笑った利央は、その顔を見飽きるくらいに見慣れている準太でも、可愛いと思う。半分しか見えないのと、目を閉じているのが、もったいなかった。

そうやっていっつも笑ってりゃ、モテんのに。

可愛い子に告白されて、バレンタインのチョコだってもっともらえて、よりによって男相手にどうこうということには、ならなかっただろうに。
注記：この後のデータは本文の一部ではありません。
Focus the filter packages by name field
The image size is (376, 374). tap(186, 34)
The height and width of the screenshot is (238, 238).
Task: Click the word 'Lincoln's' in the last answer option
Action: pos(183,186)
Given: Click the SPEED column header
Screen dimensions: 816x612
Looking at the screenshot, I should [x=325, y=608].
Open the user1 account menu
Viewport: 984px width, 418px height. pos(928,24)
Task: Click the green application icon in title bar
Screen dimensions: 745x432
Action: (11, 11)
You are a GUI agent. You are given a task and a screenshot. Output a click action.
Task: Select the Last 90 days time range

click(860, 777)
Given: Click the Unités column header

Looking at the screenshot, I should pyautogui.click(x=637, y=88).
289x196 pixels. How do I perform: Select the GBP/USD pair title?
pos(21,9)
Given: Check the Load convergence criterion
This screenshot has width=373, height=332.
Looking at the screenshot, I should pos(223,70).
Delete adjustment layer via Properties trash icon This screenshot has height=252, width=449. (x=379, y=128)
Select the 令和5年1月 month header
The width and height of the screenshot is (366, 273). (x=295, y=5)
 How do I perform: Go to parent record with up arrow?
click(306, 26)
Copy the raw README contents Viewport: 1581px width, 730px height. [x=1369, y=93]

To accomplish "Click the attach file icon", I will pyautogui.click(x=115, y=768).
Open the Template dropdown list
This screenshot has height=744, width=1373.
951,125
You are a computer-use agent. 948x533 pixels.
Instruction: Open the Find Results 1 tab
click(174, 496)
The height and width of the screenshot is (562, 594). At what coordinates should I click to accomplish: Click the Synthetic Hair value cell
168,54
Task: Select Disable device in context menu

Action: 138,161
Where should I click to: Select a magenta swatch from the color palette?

つきあって欲しいと告白されたことも何度かあって、バレンタインになればチョコも抱えるほどもらって、それでもこいつの方がいいと思ってしまった準太とは、利央は違う。

準太は紙袋ごと左手を下ろした。

「準サン、遅いから」

眠ってしまったのかと思った相手が急に口を開いた。聞き取りづらい呂律と安定しない音量が、準太の膝の上で続けた。

「告白されてんじゃないかって、センパイ、言うし」

「ヨカッタ」と安心するように言って、今度こそ本当に利央は眠ってしまった。自分のいない部室で、ドアの方をちらちら振り返りながら、2年生たちの軽口を気にしている挙動不審な後輩の姿が思い浮かぶ。

「アホ利央」

見当違いの心配に、準太は苦笑した。膝の上のふわふわの髪を、くしゃりとかき混ぜる。
今年もやまほどもらったチョコレートをネタに、後でたっぷりいじめてやろう。
























自分を好きだと言ってくれる可愛い女の子より、こいつがいいなんて。


多分、オレは趣味が悪いんだ。







































■準サンの顔が赤くなってるといいなあと思います。